— BEGIN PROVIDED TEXT —

Digital credentials and Learning and Employment Records (LERs) have been widely promoted as the missing link between education and employment, promising to help employers identify qualified candidates based on verified skills rather than traditional degree requirements. Yet despite years of investment and industry support, adoption remains fragmented. New research from 1EdTech suggests the problem is not the technology itself, but the lack of consistency, interoperability, and employer-friendly implementation needed to make digital credentials useful at scale.
The push toward skills-based hiring has accelerated in recent years as employers seek new ways to identify talent amid labor shortages, changing workforce demands, and growing questions about the predictive value of traditional credentials. Digital credentials and Learning and Employment Records (LERs) have emerged as key components of that transformation, offering a more granular view of an individual’s skills, competencies, and learning achievements.
However, according to two newly released reports from 1EdTech, the education and workforce ecosystems remain far from realizing the full potential of these technologies.
The reports—Bridging the Gap: Aligning Education and Workforce Adoption of Digital Credentials and Building Seamless LER Systems: A Path to Scalable Credential Data Sharing—examine why digital credentials have yet to achieve widespread employer adoption despite years of development and growing institutional support.
The findings point to a recurring challenge facing many workforce technology initiatives: innovation alone does not guarantee usability.
At the center of the issue is the disconnect between the way educational institutions issue credential data and the way employers evaluate talent. While hiring organizations recognize the value of detailed skills information, many continue to rely on resumes, degrees, and certifications because digital credential data often lacks consistency and clarity.
“Employers rely on familiar signals because they’re easy to understand,” said Curtiss Barnes, CEO of 1EdTech. “Digital credentials can offer more detail, but only if that information is consistent and usable.”
The research suggests that employers are not rejecting digital credentials. Rather, they struggle to interpret and compare credential information when institutions use different standards, formats, and definitions for skills and competencies.
This challenge arrives at a critical moment for the HR technology sector. Major workforce platforms, including LinkedIn, Workday, and SAP, have increasingly invested in skills intelligence, workforce planning, and talent marketplace technologies designed to move hiring beyond traditional degree requirements.
Yet the success of these initiatives depends heavily on reliable, standardized skills data.
The second report focuses on another obstacle: interoperability. Learning and Employment Records are intended to create portable, verifiable records that can move across educational institutions, employers, credential platforms, and workforce systems. In practice, however, many organizations still rely on custom integrations and manual processes to make disparate systems communicate with one another.
The result is a fragmented ecosystem where credential data can become difficult to exchange, verify, and maintain across platforms.
For HR leaders, the implications are significant. Organizations increasingly want access to verified skills information to support hiring, internal mobility, workforce planning, and employee development. However, when systems fail to communicate effectively, the administrative burden can outweigh the benefits.
The findings align with broader workforce trends identified by Gartner and the World Economic Forum. Both organizations have highlighted skills-based talent strategies as a growing priority for employers seeking to address labor shortages and future-proof their workforces.

— END PROVIDED TEXT —

Print the portion of the digital credentials article that starts at the words "The result is" and ends after "future-proof their workforces.", reproducing it word for word.

— BEGIN INFORMATION GIVEN —

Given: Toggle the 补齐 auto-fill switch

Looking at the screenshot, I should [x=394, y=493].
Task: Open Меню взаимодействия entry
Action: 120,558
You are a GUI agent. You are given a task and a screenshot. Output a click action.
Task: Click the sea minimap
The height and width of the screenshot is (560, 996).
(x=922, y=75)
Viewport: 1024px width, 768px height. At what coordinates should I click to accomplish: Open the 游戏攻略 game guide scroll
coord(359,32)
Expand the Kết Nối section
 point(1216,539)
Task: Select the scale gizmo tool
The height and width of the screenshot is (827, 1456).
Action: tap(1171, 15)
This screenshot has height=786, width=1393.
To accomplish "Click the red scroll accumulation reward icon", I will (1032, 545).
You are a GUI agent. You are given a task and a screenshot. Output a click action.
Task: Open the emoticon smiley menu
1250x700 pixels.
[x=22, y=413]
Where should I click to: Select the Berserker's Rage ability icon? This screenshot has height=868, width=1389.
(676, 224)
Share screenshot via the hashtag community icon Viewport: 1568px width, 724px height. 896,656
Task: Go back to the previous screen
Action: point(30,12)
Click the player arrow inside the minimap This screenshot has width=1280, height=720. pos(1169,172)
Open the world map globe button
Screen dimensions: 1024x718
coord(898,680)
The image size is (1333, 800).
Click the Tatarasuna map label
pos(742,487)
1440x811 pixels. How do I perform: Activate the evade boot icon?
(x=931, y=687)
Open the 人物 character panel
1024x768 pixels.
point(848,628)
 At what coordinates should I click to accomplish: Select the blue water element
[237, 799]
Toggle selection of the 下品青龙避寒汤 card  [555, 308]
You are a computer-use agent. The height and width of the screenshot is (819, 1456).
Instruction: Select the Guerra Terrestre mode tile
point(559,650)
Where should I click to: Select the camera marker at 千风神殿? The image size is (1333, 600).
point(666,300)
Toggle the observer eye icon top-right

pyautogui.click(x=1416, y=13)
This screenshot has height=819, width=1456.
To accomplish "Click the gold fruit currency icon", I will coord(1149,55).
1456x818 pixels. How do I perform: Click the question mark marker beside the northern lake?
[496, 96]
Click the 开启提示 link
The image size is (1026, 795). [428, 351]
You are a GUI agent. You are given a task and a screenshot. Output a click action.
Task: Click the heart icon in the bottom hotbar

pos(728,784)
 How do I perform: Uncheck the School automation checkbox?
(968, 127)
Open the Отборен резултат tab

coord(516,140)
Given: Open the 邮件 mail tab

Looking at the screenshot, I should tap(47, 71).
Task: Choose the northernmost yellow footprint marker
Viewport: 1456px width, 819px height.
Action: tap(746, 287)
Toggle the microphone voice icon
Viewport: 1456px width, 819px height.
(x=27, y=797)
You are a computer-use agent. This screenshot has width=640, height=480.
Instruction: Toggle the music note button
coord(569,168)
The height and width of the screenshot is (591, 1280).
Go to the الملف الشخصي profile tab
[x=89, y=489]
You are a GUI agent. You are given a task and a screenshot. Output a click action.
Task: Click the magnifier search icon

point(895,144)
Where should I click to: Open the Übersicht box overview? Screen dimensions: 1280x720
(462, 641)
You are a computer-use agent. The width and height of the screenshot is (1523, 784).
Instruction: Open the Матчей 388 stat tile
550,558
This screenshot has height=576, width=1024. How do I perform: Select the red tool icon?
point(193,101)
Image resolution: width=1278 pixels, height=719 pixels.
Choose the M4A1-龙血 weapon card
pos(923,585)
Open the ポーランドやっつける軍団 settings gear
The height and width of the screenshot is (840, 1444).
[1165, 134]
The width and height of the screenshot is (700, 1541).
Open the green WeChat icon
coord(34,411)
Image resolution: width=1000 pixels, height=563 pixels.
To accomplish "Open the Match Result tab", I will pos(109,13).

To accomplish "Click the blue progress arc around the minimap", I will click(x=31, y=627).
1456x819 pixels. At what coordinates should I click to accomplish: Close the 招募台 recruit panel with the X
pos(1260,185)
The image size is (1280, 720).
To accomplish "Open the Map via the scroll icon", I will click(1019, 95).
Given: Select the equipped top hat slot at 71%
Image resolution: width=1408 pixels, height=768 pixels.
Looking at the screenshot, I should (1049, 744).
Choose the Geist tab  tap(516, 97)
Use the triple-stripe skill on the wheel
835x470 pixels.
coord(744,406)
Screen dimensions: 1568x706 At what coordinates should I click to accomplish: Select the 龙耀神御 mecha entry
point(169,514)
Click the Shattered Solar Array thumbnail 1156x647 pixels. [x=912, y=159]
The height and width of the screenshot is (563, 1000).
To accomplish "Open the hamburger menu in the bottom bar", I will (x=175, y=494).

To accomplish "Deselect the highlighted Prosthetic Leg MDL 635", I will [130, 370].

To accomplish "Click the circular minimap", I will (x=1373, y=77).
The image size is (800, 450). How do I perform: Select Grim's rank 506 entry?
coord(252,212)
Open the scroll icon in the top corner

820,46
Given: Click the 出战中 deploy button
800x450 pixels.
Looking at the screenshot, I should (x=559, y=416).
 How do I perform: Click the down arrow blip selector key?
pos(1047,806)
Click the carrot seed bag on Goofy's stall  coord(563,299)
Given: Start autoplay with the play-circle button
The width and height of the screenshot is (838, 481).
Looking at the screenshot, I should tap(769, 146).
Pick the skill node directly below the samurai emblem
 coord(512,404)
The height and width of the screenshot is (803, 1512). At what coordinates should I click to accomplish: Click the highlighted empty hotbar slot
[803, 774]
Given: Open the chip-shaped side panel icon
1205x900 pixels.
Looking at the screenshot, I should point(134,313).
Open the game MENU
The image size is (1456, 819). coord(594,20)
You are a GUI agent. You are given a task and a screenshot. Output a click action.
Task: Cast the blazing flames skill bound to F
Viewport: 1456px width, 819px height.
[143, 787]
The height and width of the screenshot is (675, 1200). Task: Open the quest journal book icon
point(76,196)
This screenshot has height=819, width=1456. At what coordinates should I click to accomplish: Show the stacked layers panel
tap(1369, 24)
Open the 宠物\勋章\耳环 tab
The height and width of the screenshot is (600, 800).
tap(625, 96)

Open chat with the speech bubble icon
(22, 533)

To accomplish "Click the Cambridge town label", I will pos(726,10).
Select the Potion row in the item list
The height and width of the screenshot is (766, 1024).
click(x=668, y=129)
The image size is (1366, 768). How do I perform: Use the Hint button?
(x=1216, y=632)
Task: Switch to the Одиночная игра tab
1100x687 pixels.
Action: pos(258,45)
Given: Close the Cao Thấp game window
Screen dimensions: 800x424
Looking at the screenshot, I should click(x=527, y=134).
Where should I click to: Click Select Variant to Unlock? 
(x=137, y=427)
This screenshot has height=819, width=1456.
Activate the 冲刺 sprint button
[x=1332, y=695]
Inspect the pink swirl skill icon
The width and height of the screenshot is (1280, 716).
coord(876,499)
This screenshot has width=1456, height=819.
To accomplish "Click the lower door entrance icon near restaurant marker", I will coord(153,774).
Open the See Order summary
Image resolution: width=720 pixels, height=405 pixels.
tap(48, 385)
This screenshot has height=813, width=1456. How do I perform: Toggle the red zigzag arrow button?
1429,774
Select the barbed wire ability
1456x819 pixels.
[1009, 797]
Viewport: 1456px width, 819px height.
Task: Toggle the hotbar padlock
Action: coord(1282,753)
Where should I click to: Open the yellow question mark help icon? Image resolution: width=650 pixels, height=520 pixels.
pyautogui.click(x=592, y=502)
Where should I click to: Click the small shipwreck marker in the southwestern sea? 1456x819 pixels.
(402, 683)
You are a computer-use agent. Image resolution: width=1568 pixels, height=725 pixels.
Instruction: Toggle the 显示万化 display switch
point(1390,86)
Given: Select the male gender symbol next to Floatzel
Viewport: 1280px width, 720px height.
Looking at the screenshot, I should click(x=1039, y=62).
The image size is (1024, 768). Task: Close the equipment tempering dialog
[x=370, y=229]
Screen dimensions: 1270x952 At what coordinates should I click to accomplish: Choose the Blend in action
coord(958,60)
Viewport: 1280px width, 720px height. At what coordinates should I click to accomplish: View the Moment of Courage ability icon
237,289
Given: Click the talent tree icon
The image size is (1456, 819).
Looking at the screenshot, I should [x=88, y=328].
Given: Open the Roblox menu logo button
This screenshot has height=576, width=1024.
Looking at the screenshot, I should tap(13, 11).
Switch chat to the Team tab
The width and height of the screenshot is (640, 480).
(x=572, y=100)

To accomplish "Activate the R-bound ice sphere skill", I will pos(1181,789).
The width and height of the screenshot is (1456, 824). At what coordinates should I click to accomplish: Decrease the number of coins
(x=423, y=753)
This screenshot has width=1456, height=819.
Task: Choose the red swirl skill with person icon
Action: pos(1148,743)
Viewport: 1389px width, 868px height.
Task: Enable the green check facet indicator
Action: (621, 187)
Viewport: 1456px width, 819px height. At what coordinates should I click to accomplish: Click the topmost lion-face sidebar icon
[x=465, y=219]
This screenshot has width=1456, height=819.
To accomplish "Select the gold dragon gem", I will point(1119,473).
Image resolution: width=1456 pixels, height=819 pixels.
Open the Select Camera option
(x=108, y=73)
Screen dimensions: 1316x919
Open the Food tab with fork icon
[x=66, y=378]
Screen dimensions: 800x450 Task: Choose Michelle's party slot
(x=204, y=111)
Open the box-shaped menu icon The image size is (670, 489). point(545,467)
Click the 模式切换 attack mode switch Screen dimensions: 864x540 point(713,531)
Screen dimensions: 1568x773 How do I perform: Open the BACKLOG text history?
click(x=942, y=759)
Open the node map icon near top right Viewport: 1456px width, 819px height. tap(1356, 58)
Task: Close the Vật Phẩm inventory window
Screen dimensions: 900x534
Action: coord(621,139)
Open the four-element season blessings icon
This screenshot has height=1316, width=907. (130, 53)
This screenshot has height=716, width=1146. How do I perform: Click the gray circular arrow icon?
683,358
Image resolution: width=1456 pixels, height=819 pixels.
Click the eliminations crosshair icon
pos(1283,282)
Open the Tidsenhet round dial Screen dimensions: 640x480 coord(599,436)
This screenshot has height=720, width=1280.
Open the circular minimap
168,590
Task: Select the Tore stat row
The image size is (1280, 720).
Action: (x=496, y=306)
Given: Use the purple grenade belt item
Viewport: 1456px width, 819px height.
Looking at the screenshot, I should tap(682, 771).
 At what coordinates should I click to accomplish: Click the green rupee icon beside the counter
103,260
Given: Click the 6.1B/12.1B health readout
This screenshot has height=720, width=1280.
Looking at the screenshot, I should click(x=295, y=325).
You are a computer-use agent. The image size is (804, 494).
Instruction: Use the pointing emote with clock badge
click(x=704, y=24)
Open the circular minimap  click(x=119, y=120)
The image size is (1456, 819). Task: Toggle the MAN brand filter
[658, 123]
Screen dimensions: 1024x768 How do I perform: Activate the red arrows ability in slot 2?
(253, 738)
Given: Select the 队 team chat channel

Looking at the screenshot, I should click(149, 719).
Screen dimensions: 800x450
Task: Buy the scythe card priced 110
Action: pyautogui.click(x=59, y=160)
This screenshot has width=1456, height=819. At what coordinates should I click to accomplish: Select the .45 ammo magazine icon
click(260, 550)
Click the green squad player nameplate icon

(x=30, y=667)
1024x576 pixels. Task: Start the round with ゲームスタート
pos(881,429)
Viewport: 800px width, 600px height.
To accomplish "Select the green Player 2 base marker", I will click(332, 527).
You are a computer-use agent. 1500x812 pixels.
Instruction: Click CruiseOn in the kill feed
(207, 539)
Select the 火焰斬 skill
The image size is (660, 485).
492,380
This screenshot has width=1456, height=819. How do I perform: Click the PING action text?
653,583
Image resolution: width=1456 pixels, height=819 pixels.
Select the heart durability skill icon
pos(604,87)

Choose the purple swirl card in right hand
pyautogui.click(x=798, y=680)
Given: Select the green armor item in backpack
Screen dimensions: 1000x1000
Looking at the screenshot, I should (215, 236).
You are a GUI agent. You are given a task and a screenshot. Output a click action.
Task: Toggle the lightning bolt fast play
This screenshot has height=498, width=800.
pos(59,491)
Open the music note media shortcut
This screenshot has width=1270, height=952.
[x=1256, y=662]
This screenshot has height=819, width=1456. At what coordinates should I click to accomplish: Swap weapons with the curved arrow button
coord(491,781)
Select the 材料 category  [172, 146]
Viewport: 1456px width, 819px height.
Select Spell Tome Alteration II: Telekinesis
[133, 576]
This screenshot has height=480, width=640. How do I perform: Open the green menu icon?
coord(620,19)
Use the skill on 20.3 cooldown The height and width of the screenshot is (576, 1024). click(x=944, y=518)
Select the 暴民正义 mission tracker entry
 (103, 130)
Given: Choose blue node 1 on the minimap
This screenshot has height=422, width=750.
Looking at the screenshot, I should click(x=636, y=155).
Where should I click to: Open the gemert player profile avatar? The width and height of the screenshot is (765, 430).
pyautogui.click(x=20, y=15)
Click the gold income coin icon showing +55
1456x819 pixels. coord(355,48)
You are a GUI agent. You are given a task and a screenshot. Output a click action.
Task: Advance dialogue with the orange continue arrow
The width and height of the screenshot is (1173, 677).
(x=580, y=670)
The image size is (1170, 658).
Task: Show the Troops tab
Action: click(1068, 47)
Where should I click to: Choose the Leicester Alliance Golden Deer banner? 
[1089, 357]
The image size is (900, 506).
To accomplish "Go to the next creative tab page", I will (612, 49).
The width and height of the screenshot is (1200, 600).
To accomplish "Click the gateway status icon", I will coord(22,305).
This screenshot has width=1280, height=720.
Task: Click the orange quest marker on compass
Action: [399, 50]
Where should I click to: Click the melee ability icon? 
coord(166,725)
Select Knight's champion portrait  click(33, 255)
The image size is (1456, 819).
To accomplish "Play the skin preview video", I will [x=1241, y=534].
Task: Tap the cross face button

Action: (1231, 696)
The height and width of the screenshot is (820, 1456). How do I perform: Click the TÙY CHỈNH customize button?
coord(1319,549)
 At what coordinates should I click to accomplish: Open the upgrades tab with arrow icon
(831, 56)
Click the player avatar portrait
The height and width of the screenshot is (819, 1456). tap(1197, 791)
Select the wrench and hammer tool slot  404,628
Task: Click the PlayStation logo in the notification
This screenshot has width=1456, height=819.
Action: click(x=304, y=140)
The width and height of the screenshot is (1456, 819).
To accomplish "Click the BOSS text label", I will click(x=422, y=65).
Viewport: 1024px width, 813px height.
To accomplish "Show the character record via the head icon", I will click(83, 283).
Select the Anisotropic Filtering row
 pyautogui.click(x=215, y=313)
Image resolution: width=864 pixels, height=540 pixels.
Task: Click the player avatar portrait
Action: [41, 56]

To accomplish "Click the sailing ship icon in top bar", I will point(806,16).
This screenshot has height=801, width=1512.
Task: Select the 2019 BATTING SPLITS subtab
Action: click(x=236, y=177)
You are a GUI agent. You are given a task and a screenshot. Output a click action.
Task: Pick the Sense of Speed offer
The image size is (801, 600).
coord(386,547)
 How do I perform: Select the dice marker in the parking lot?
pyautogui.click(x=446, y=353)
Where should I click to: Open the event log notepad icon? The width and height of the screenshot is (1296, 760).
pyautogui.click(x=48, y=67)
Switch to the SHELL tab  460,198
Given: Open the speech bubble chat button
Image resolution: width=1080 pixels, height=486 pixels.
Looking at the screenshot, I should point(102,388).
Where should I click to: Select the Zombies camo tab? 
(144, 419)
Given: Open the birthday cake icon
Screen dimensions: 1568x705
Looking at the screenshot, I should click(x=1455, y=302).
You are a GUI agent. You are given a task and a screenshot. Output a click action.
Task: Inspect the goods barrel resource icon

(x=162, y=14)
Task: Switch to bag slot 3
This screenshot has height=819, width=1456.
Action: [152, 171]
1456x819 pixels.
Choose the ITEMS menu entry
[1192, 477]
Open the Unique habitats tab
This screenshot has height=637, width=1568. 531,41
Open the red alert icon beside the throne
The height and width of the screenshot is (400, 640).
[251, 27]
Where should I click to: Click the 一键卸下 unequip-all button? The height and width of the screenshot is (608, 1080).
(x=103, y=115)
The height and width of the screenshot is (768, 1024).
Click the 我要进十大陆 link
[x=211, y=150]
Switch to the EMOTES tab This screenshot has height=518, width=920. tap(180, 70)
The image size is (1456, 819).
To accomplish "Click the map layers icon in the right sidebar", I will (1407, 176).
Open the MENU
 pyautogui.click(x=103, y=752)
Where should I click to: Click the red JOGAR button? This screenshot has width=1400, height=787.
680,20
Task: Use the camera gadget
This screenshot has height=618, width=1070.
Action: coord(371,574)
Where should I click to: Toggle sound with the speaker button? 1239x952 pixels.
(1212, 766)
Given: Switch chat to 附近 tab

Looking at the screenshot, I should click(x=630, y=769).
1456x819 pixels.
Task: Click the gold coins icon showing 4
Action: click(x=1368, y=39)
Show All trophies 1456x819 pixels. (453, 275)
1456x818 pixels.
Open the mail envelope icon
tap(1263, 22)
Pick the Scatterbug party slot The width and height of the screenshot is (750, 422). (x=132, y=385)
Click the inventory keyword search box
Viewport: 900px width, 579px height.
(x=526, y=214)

— END INFORMATION GIVEN —

# EXERCISE RESULT:
The result is a fragmented ecosystem where credential data can become difficult to exchange, verify, and maintain across platforms.
For HR leaders, the implications are significant. Organizations increasingly want access to verified skills information to support hiring, internal mobility, workforce planning, and employee development. However, when systems fail to communicate effectively, the administrative burden can outweigh the benefits.
The findings align with broader workforce trends identified by Gartner and the World Economic Forum. Both organizations have highlighted skills-based talent strategies as a growing priority for employers seeking to address labor shortages and future-proof their workforces.